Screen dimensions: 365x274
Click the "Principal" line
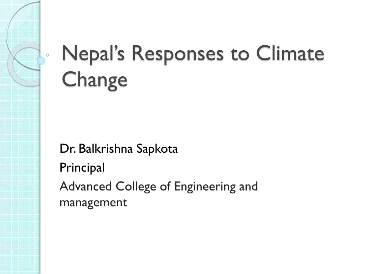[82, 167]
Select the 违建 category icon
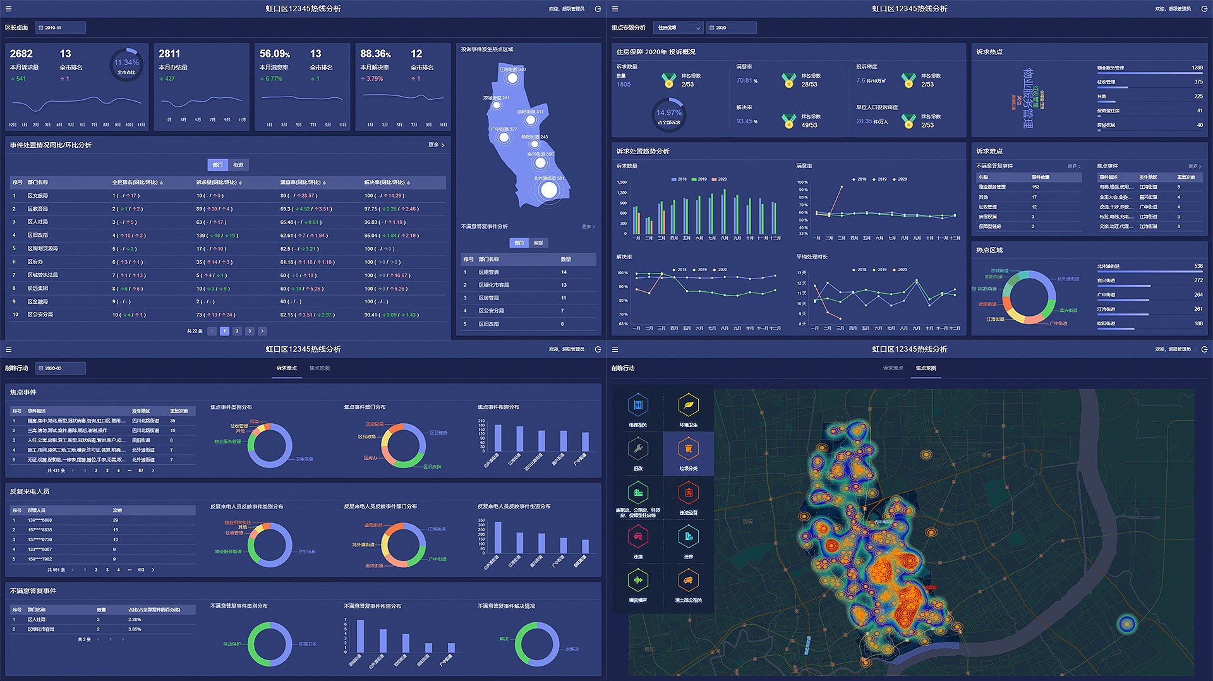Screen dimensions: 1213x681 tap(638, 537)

● ● ● ●

Set down every record exactly as written, but drop the pictures.

Result of this exercise
Screen dimensions: 365x274
Click the "Principal" line
[82, 167]
Select the 违建 category icon
Screen dimensions: 1213x681 tap(638, 537)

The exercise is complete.